De forma esquemática e baseados em DUFAYS (1996, p. 51), apresentaremos quatro proposições complementares que demonstram as relações entre discursos que constituem intertextos do ponto de vista do humor:

a) Super discursos – segundo GIRAUD, 2013 pgs. 111-112), abarcam os outros discursos em função de suas características, suas qualidades, sua reputação e ambições. Em razão de sua ambiguidade constitutiva inerente, escapam a maior parte das críticas. As charges humorísticas, por exemplo, podem integrar a classe dos super discursos, sobretudo no que concerne a suas representações pictóricas.

b) Infra discursos – seu status se limita àquele que lhe conferem indiretamente os discursos dos quais ele se serve. Parasita, o cômico emerge tão somente para referendar o que já foi dito, para reutilizar o que já foi empregado. Trata-se do copiar/colar, como se pode constatar, por exemplo, nas pesquisas de imagens da web. Alguns padrões se dissiparam e passaram a ser compartilhados. Qualquer ambição estética ou ideológica que vise à além da diversão, corre o risco de comprometer sua especificidade. Cabe observar que as categorizações tentam colocar fronteiras estanques entre as classes. No caso da charge examinada, no seu conjunto há elementos super discursivos, assim como se identifica também ícones infra discursivos, como é o caso da própria saliência de traços do rosto da personagem representada para gerar o efeito “caricatura”.

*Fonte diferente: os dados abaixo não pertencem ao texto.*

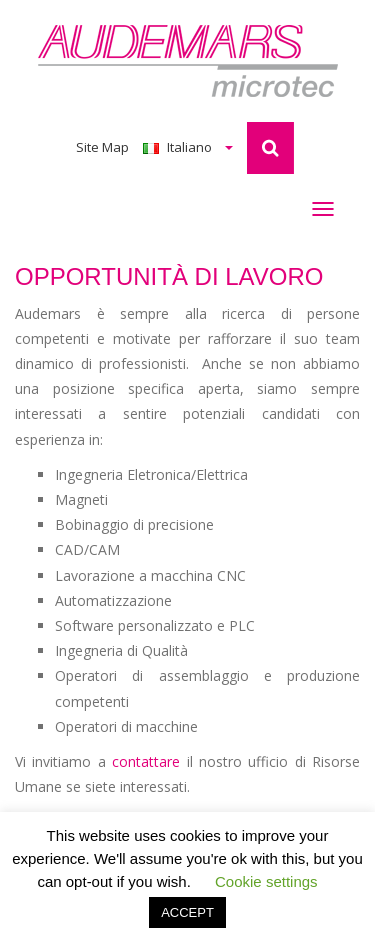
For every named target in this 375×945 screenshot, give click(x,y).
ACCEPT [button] (187, 912)
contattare (146, 761)
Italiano (188, 147)
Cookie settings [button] (266, 881)
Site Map (102, 147)
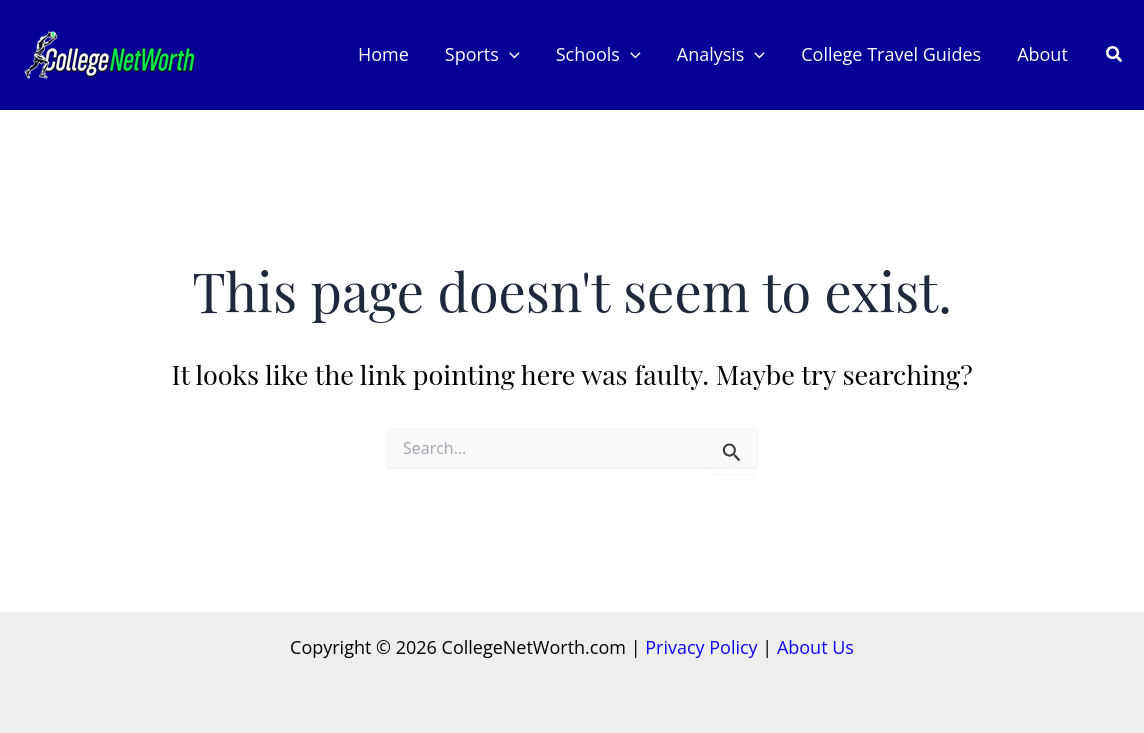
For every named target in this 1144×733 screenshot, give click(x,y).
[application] (509, 54)
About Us (815, 647)
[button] (1115, 55)
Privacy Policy (701, 647)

c) Contra discurso – degrada, destrói, rompe, transgride. O contra discurso vive do fenecimento e da morte dos outros textos. Ele os desmotiva ao grau do fenecimento ou se apropria deles como ato de canibalismo ou antropofagia. Segundo BOUCHÉ (1974), o contra discurso relativiza o caráter sério das expressões, por vezes, através da paródia. Para Bouché,

o cômico, por exemplo, não é um gênero, mas o inverso de todos os gêneros.

d) Meta discurso – os discursos caricaturados, segundo DEFAYS (1996, p.52), se situam no princípio de todo escrito, na medida em que ludicidade e lucidez caminham juntas. O “gênero cômico”, se é que se pode criar uma tal categoria (?), poderia ser considerado como um gênero situado no umbral a partir do qual se visualiza a repetição (inútil) e a criatividade (impensável). O papel de uma charge seria então o de lançar o leitor e o politexto de paraquedas para esse local e esperar os resultados de tal encontro. No “entre”, não há sentidos prévios, mas tão somente negociações.